▶ To do: When a line in the entries below contains the word "agent", copy that line.

▶ Data entries:
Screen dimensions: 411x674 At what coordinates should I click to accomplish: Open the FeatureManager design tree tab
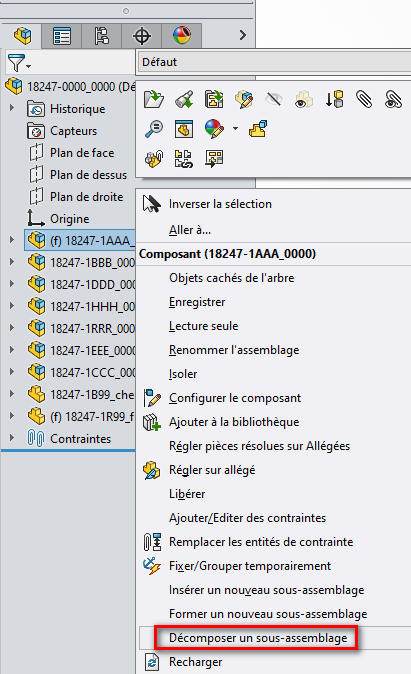tap(22, 36)
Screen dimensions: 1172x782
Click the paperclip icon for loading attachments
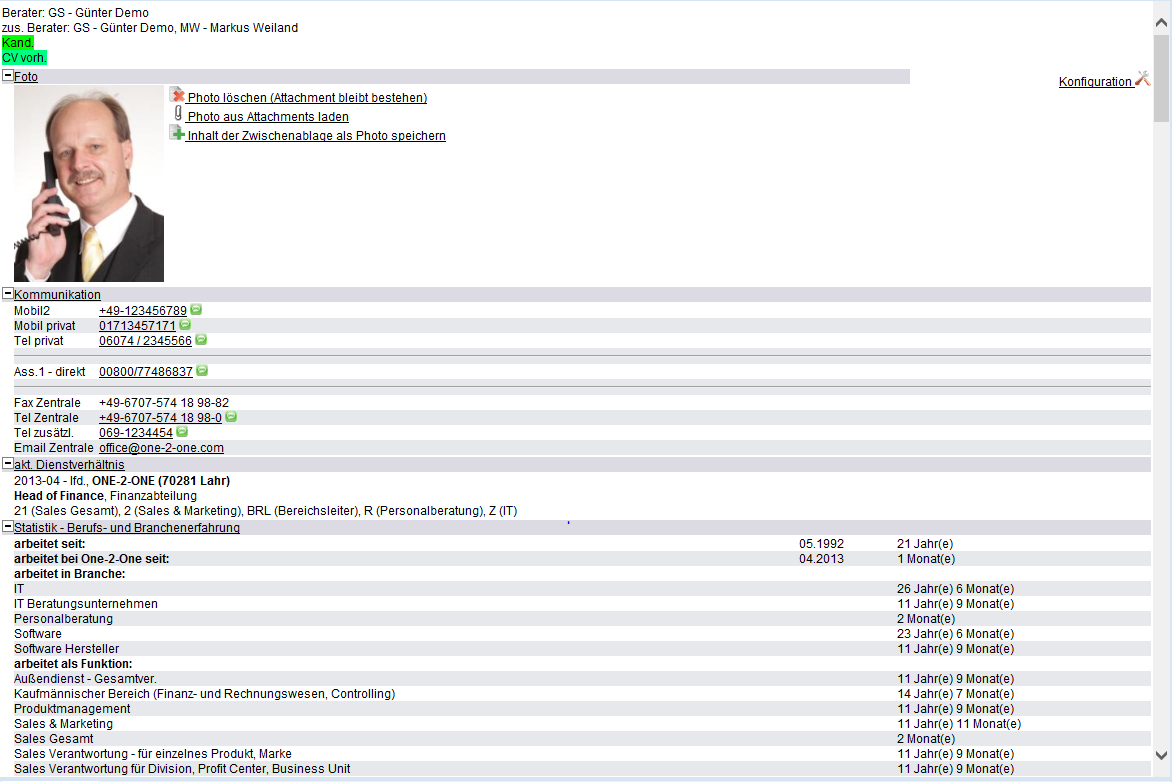pyautogui.click(x=177, y=115)
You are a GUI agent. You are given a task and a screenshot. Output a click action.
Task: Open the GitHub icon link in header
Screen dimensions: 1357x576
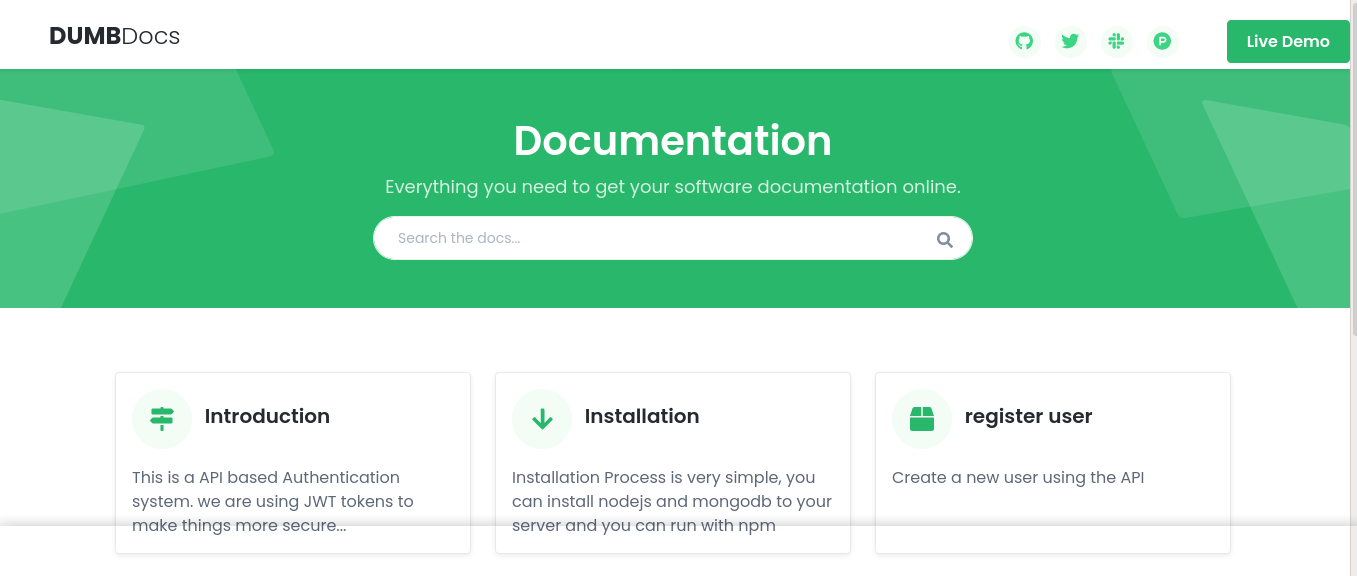pos(1024,41)
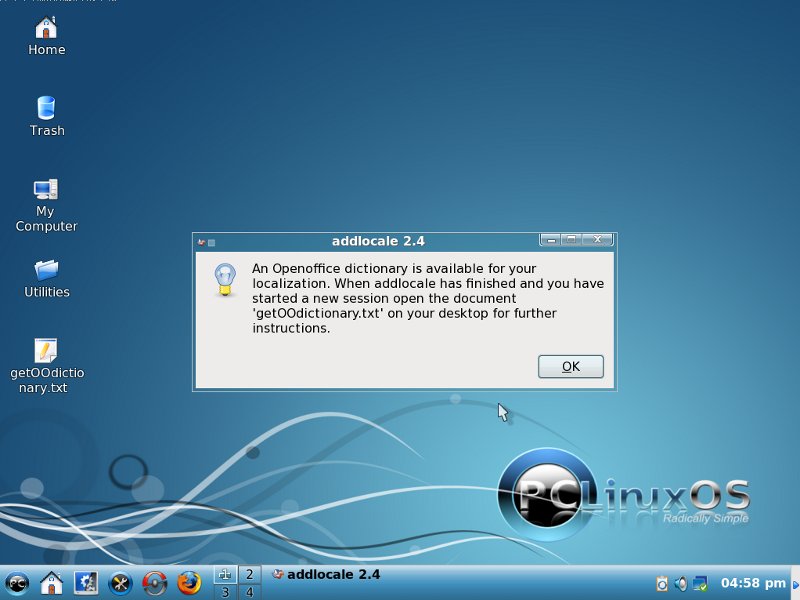This screenshot has width=800, height=600.
Task: Launch the home folder from the taskbar
Action: (x=51, y=582)
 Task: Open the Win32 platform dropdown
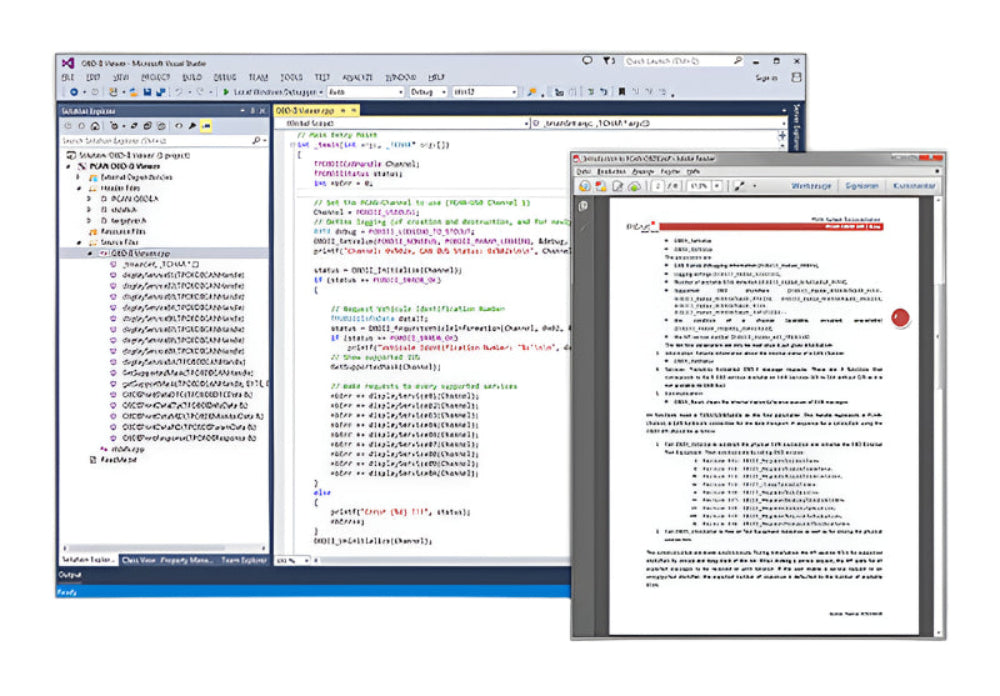[x=484, y=92]
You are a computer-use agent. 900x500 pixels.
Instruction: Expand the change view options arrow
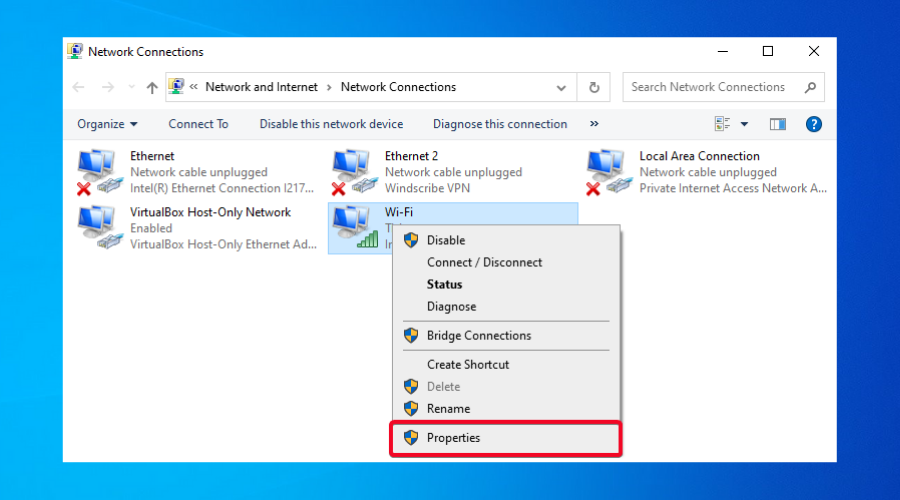pos(744,124)
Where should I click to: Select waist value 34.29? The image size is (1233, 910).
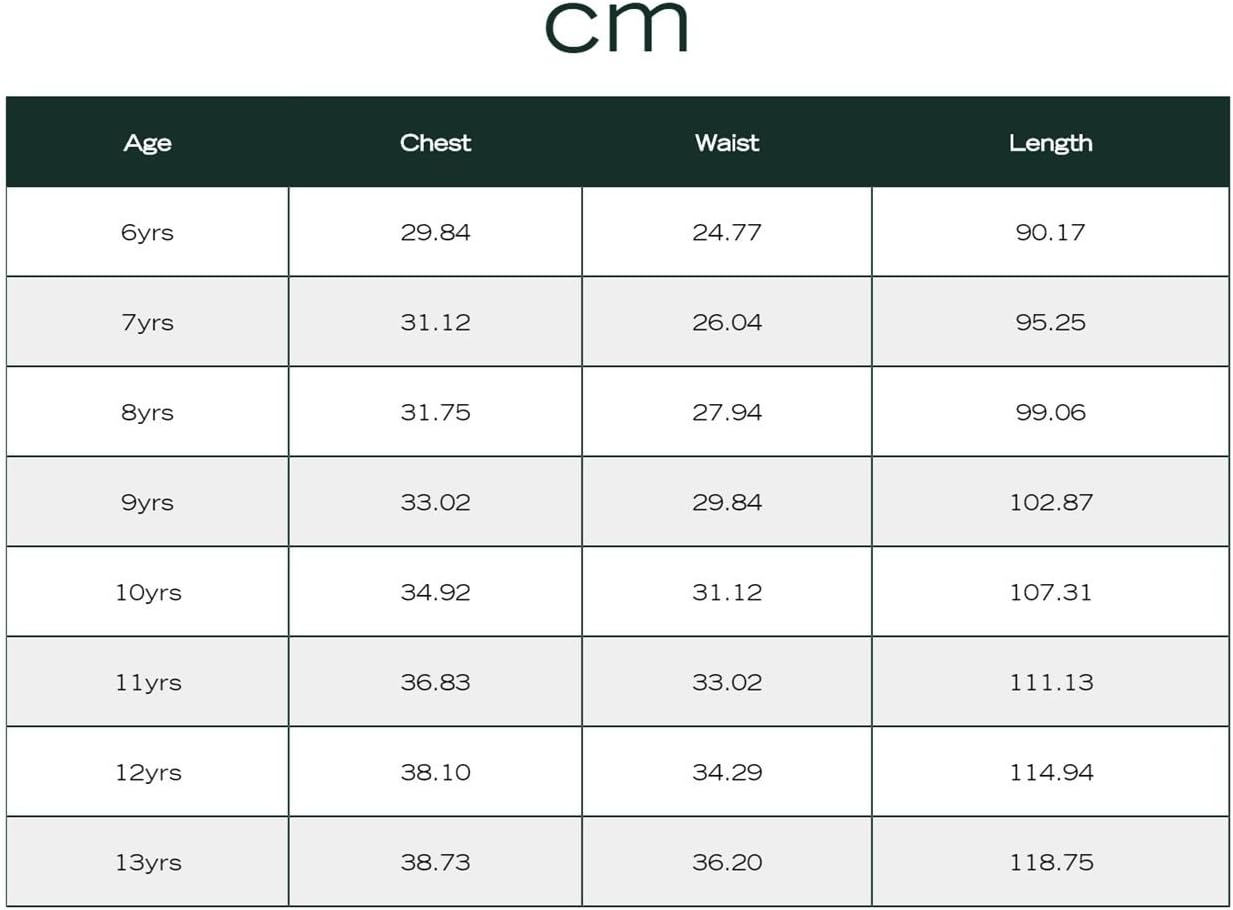[727, 772]
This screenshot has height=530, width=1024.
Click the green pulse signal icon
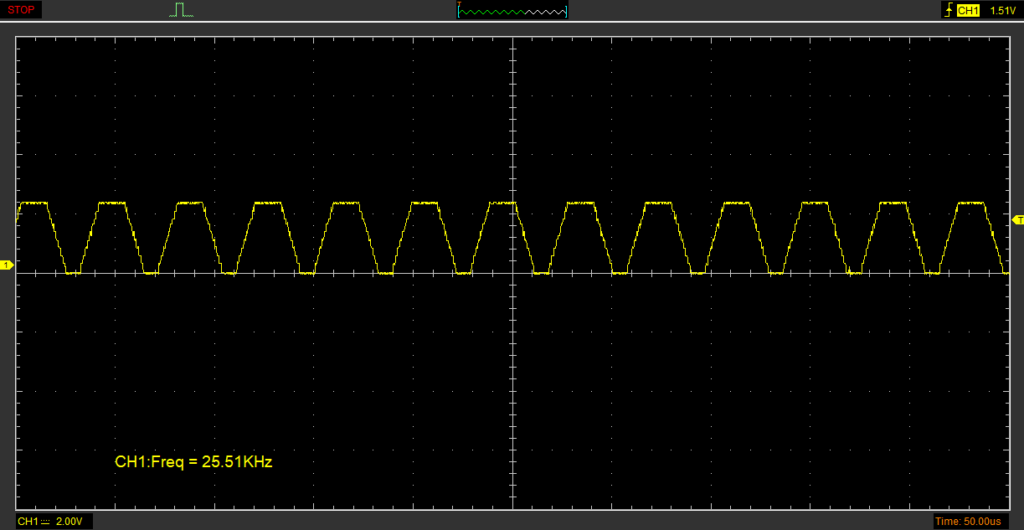click(x=180, y=10)
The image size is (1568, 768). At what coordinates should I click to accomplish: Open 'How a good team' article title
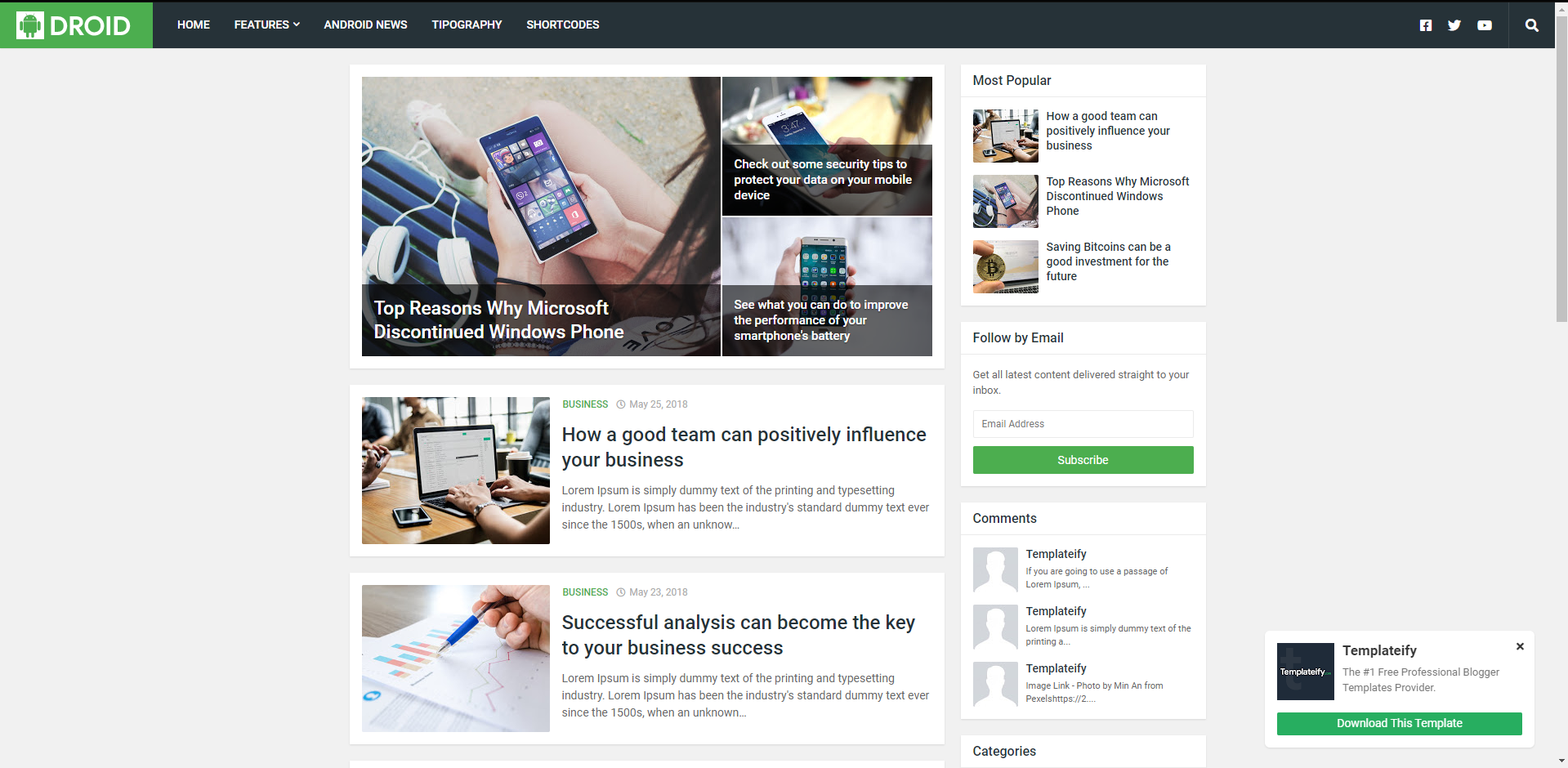tap(744, 447)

▶ Exercise solution:
You are a GUI agent. You are given a task and a screenshot. Output a click action.
You are a computer-use agent. 900x500 pixels.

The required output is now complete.